The overall impression was that this is a modern and efficient plant that does what it is supposed to quite well.

The guy showing us around mentioned that they get bad press; it seems that this was primarily a reference to the complaints that used to be made about the taste of bore water which the council used as the source of tap water during the dry summer months.  This complaint, it seems, was the consequence of the high mineral content of water that has been in the ground “for 400 years”.  It is good quality mineral water that passed all tests, he said, but people didn’t like it.

So the answer was to build the recharge system, which is best explained with the diagrams above.  This system uses river water as the tap water source and replaces it, to a limited extent, with the bore water which is fed in with a waterfall just below the intakes for the river water.  The effects of the addition of the bore water on the river water on the river’s ecology are being monitored for two years.

This system isn’t a substitute for a reservoir up river for long-term needs, or for a summer drought situation for which bore water in taps could reappear, but the council doesn’t rate the reservoir as a priority (we do).

Apart from the recharge system, we were shown the workings of the treatment plant: how gunk is removed with carbon, and the addition of chlorine to kill bugs like giardia, as well as the controversial fluoride to safeguard people’s teeth.
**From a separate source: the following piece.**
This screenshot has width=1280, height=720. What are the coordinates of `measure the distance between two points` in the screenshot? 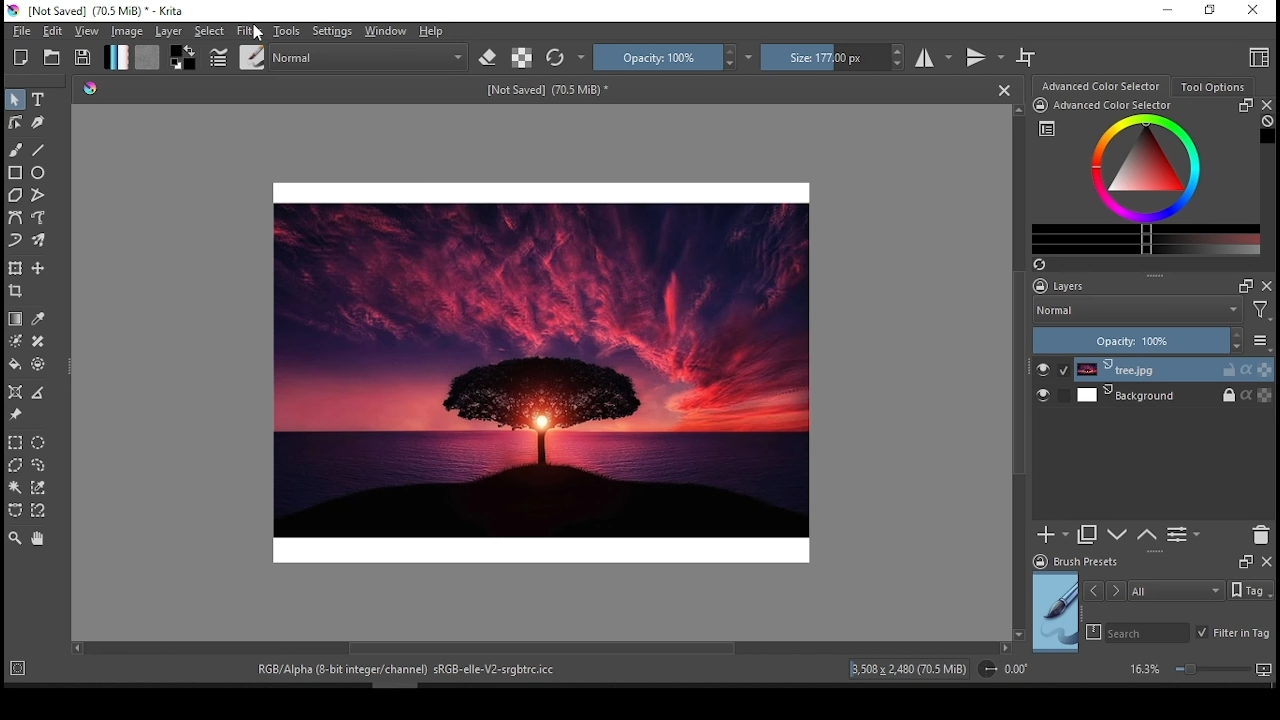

The workings of the recharge system are a completely separate issue from the controversial water meters, which we maintain were an expensive waste of money which only added to the cost impost on citizens and ratepayers.

RiverWater

Where water is taken from the river — the still pool before the weir.  We saw a couple of trout swimming in it.  Our guide said that during the May floods, the water level was only about one metre below the steel platform which is just visible on the left.

RiverPumps

The pumps that lift the water from the river into the treatment plant.

RiverWater2

This shows the bore water tumbling down a waterfall into the river to replace the water that has been taken out from the pool before the weir.  This photo is taken from the steel platform just visible in the other photo.